Court Opinion

ID: 7560487
Source: CourtListenerOpinion
Date Created: 2022-07-29 05:56:50.434745+00
Date Added: 2024-06-11T16:24:11.026522
License: Public Domain

NIMMONS, Judge,
dissenting.
I respectfully dissent. I would reverse appellant’s escape conviction. The majority’s application of the escape statute to the instant circumstances is, in my view, strained and unwarranted.
Essentially, prior to final disposition of the case, the trial judge decided to release the defendant on his own recognizance with the condition that he report back to the county jail in 24 hours. The defendant’s failure to appear as required was not an escape. It was a “failure to appear” under Section 843.15, Florida Statutes (1985).
Section 843.15, by its terms, applies to releases pursuant to Chapter 903 which, in turn, provides for “all forms of pretrial release.” Section 903.011, Florida Statutes (1985). It is very clear to me that what *1021happened in the instant case is precisely the kind of situation the legislature intended to address by the adoption of the failure to appear statute. It is equally clear to me that the escape statute was never intended to encompass a pretrial failure to appear such as this.
The apparent theory underlying the state’s urging of the application of the escape statute to the instant situation is predicated upon a concept of an “extension of the limits of confinement” of the defendant.

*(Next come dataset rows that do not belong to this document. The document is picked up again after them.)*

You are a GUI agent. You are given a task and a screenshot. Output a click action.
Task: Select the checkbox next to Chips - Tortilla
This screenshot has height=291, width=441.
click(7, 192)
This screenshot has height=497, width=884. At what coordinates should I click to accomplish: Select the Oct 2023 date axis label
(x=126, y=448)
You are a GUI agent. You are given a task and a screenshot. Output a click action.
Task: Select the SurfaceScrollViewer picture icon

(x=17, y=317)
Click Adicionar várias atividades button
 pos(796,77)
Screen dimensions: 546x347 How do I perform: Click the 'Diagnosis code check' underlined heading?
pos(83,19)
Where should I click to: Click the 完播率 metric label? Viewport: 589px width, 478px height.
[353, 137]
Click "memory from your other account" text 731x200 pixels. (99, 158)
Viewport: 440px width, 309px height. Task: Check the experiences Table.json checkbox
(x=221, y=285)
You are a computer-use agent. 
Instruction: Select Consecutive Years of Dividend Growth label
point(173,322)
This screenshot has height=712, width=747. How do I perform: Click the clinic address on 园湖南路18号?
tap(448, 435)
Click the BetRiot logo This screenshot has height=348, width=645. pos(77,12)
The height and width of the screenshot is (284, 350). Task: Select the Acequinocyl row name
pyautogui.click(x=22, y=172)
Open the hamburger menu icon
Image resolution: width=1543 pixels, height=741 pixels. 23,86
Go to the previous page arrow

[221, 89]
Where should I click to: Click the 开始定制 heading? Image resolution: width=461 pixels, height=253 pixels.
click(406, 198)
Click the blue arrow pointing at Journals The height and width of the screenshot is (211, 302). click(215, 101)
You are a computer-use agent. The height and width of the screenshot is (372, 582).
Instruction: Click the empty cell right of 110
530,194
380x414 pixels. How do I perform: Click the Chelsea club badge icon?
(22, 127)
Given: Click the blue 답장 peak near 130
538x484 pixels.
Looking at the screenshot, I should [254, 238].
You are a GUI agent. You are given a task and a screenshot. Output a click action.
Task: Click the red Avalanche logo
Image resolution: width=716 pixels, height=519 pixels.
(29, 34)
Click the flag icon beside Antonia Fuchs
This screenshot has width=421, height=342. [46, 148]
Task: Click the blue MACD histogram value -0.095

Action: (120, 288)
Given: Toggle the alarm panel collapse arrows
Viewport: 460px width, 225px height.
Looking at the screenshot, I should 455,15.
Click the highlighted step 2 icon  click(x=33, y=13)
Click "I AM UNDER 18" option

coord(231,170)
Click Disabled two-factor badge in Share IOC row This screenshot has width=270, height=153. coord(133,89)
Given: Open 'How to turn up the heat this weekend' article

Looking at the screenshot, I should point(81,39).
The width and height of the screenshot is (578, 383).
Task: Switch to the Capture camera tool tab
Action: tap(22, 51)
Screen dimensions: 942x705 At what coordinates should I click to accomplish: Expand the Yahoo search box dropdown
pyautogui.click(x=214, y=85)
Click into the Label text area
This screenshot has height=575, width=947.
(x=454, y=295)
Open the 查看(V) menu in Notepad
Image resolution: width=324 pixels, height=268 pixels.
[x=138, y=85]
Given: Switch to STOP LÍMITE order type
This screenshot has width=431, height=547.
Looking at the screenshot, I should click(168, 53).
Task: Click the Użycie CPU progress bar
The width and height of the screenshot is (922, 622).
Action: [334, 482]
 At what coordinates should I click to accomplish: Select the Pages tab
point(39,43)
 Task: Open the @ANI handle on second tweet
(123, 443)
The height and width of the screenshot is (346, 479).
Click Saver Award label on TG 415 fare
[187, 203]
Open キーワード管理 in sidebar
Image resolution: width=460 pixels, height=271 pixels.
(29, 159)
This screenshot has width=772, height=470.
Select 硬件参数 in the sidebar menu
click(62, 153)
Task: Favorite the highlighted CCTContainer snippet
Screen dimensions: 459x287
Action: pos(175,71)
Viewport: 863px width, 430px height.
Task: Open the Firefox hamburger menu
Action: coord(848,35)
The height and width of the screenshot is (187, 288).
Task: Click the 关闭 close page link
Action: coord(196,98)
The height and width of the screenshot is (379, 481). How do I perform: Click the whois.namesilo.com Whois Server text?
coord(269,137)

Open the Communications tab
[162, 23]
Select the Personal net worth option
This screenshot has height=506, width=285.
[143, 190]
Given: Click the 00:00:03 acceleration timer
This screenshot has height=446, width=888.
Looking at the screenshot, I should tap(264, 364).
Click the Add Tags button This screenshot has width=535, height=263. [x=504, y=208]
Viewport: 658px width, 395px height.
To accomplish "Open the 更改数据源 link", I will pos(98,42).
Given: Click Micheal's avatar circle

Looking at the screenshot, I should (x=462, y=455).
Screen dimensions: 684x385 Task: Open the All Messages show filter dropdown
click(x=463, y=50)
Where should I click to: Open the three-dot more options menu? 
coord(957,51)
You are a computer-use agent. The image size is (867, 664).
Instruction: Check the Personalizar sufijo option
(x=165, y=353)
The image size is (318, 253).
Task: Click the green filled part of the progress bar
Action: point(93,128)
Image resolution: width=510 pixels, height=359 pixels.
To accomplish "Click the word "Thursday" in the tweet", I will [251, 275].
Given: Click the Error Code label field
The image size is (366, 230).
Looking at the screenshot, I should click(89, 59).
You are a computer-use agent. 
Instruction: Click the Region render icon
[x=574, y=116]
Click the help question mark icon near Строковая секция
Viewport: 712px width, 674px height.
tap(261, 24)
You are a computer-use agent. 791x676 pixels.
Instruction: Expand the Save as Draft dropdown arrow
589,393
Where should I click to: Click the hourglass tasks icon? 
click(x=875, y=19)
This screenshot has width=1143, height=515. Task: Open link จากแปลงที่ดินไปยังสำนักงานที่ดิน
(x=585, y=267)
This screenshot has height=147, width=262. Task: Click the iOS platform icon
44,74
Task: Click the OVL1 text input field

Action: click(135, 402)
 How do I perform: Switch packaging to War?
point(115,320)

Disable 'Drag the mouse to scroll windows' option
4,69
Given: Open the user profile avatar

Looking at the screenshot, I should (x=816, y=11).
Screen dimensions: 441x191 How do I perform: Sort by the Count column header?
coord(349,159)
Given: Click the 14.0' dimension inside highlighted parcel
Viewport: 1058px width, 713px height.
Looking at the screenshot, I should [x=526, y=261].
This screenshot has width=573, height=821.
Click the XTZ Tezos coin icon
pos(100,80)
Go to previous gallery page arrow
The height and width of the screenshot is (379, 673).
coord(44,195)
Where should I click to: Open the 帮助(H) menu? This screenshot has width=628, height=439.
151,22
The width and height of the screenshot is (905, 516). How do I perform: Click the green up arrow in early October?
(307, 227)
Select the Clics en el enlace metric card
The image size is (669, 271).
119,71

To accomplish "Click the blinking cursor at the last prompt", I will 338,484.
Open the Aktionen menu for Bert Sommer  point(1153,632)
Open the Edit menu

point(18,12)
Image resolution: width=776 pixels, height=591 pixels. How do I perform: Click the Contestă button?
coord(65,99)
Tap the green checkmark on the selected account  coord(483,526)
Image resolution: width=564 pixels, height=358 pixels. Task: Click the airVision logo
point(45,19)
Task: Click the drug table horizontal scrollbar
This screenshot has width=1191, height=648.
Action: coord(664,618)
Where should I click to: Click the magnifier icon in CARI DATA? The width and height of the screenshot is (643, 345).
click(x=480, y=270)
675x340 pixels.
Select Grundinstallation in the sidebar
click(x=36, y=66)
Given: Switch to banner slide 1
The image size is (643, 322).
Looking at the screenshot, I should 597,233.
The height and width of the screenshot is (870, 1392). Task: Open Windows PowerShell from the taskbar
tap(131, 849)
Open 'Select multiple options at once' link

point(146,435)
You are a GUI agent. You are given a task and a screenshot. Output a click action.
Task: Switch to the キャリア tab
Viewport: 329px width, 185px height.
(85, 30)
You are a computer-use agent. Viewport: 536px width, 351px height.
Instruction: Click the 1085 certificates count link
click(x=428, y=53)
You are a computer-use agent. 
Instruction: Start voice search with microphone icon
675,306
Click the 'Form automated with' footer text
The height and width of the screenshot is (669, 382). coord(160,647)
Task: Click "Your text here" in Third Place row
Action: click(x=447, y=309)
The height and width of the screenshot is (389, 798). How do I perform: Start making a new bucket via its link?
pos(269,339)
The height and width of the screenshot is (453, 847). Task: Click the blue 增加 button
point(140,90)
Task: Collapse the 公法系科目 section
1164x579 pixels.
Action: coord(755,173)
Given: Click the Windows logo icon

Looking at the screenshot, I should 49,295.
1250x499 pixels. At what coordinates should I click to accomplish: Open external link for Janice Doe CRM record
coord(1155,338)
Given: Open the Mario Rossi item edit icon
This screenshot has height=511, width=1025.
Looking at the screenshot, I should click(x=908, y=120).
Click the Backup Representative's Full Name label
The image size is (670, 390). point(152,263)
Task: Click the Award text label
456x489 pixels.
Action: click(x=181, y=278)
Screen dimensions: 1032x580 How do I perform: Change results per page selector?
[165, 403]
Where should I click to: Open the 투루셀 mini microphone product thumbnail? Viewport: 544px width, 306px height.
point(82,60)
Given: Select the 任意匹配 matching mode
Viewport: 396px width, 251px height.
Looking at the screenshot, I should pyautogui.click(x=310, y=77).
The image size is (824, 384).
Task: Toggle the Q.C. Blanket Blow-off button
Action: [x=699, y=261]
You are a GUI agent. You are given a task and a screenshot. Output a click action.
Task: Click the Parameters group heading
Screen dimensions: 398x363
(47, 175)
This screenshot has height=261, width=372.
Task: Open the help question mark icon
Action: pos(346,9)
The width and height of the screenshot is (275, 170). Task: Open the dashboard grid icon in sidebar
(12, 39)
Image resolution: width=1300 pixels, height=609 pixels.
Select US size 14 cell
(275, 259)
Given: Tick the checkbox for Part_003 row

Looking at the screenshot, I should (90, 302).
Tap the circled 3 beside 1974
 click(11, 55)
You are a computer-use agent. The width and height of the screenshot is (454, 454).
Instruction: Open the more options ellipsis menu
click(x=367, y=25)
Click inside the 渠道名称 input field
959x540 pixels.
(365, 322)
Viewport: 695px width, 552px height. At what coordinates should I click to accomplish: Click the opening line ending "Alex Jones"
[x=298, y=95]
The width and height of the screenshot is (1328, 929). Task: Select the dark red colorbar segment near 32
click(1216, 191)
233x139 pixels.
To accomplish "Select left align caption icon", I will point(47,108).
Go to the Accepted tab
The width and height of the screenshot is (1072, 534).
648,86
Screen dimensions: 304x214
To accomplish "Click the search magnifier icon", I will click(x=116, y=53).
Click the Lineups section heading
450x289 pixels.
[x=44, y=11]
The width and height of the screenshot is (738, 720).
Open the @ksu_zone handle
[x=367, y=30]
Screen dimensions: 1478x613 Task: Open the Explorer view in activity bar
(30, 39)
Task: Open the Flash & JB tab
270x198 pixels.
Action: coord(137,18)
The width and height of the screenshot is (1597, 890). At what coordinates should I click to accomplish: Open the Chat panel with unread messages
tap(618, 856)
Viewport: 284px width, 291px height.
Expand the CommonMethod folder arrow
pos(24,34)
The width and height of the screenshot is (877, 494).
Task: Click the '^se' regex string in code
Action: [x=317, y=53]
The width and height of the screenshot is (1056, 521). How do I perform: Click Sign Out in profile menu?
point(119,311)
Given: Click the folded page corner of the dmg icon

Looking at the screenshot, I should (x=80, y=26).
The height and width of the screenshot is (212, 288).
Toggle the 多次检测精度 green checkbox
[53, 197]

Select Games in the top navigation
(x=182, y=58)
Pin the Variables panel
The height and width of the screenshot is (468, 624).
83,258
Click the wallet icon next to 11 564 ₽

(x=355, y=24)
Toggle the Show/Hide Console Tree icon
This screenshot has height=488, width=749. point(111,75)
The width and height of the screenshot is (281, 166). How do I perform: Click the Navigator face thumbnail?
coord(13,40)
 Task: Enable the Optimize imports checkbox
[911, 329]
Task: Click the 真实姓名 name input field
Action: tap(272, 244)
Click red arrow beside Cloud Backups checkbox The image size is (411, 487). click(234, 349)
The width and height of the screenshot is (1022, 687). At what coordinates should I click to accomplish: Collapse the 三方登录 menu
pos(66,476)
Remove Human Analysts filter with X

While the legislature has provided for the “extension of the limits of confinement” for county prisoners and for state prisoners via Sections 951.24 and 945.091, respectively, which sections specifically provide that the willful failure to remain within the extended limits of confinement shall be deemed an escape, the provisions of those sections apply only to prisoners who have been sentenced,.1
By being permitted to proceed on the basis of an “escape,” the state has, in effect, improperly been allowed to elevate a pretrial failure to appear from a third degree felony to a second degree felony. I would reverse.

. Both the state and the trial court relied upon the provisions of Section 951.24. The information charging the offense of escape included the following allegation: "... and being released temporarily pursuant to Sections 951.24(2) and 951.24(4)_” In its judgment, the trial court specified those sections and Section 944.40 as the "offense statute numbers.”